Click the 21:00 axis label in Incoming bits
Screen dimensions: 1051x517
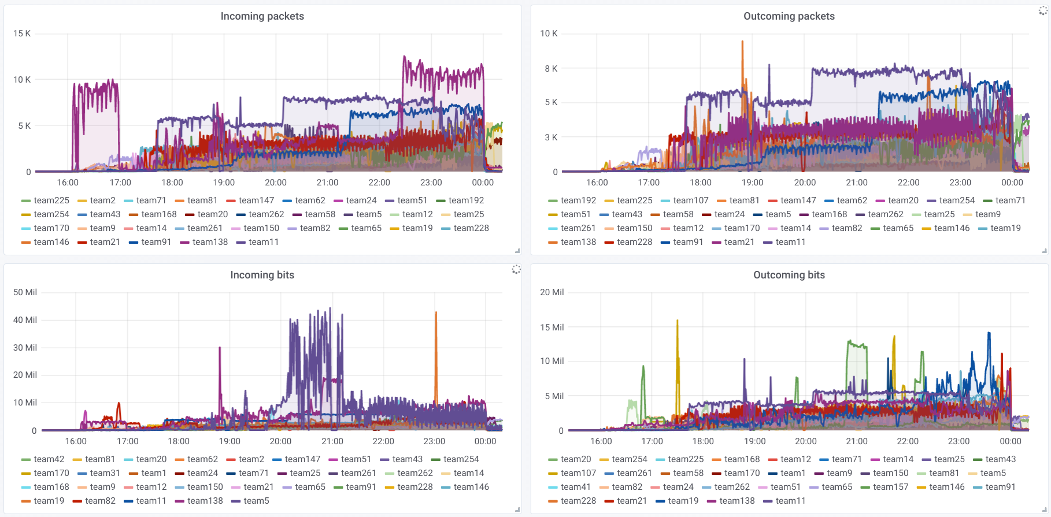[x=332, y=441]
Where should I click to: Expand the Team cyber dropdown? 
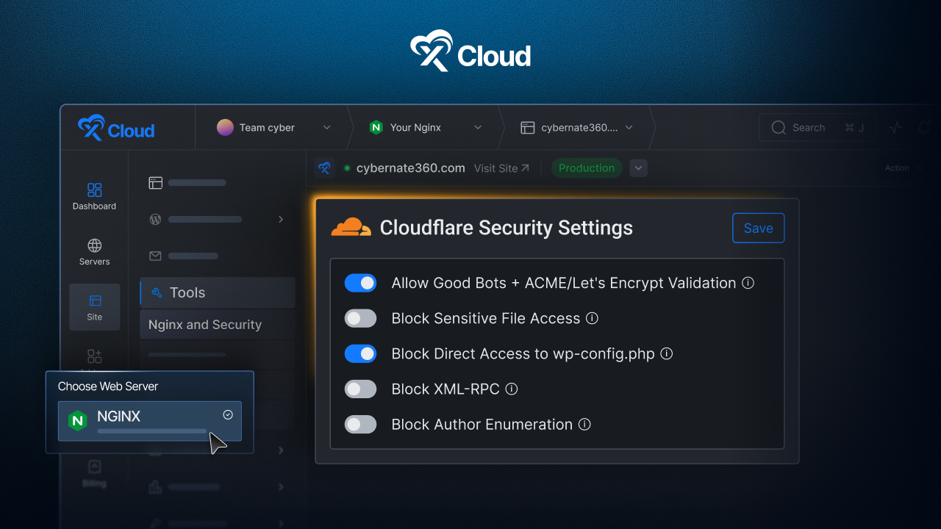(x=326, y=127)
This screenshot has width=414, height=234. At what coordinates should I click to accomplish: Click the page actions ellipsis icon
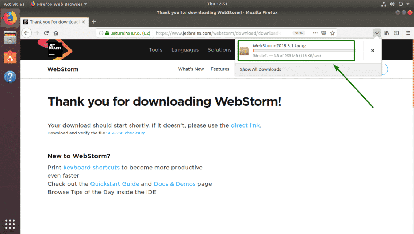[x=314, y=33]

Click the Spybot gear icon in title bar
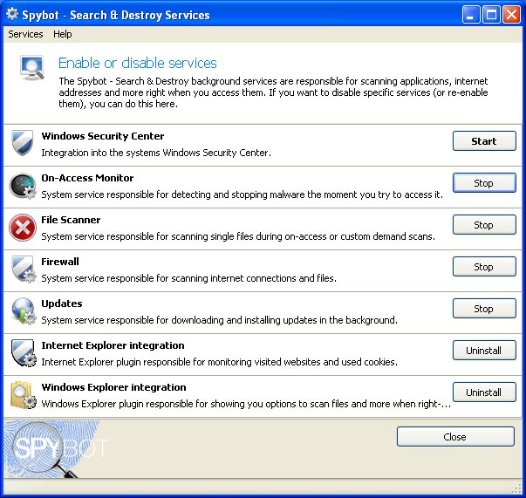coord(12,14)
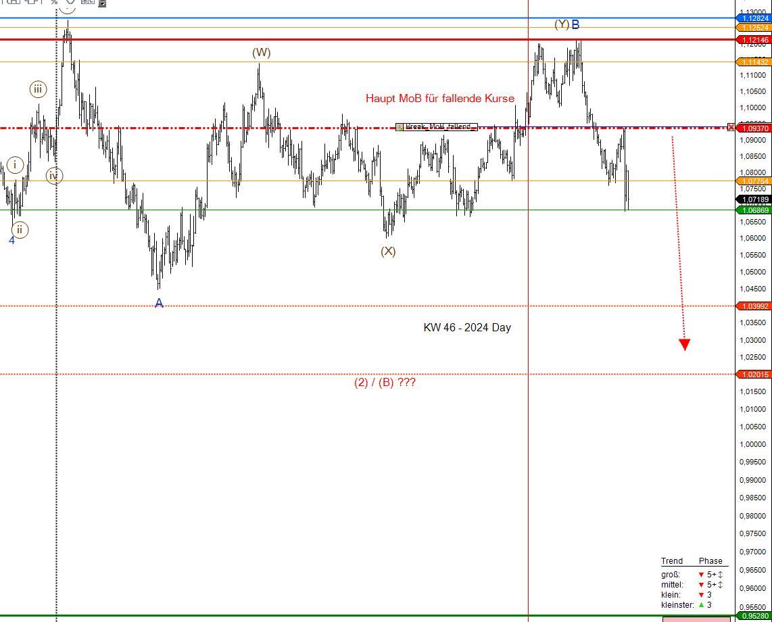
☆ ☆ ☆ ☆ ☆
### TASK STATEMENT
Can you rewrite all of the lines above, requests included, offsetting every coordinate in the answers by 139? Leave the pictures out.

### COMPLETED EXERCISE
Click the 21:00 axis label in Incoming bits
Screen dimensions: 1051x517
[x=471, y=580]
Where should I click to: Expand the Team cyber dropdown? 
(x=465, y=266)
This screenshot has width=414, height=234. At what coordinates should I click to accomplish: Click the page actions ellipsis icon
[x=453, y=172]

Click the Spybot gear icon in title bar
coord(151,153)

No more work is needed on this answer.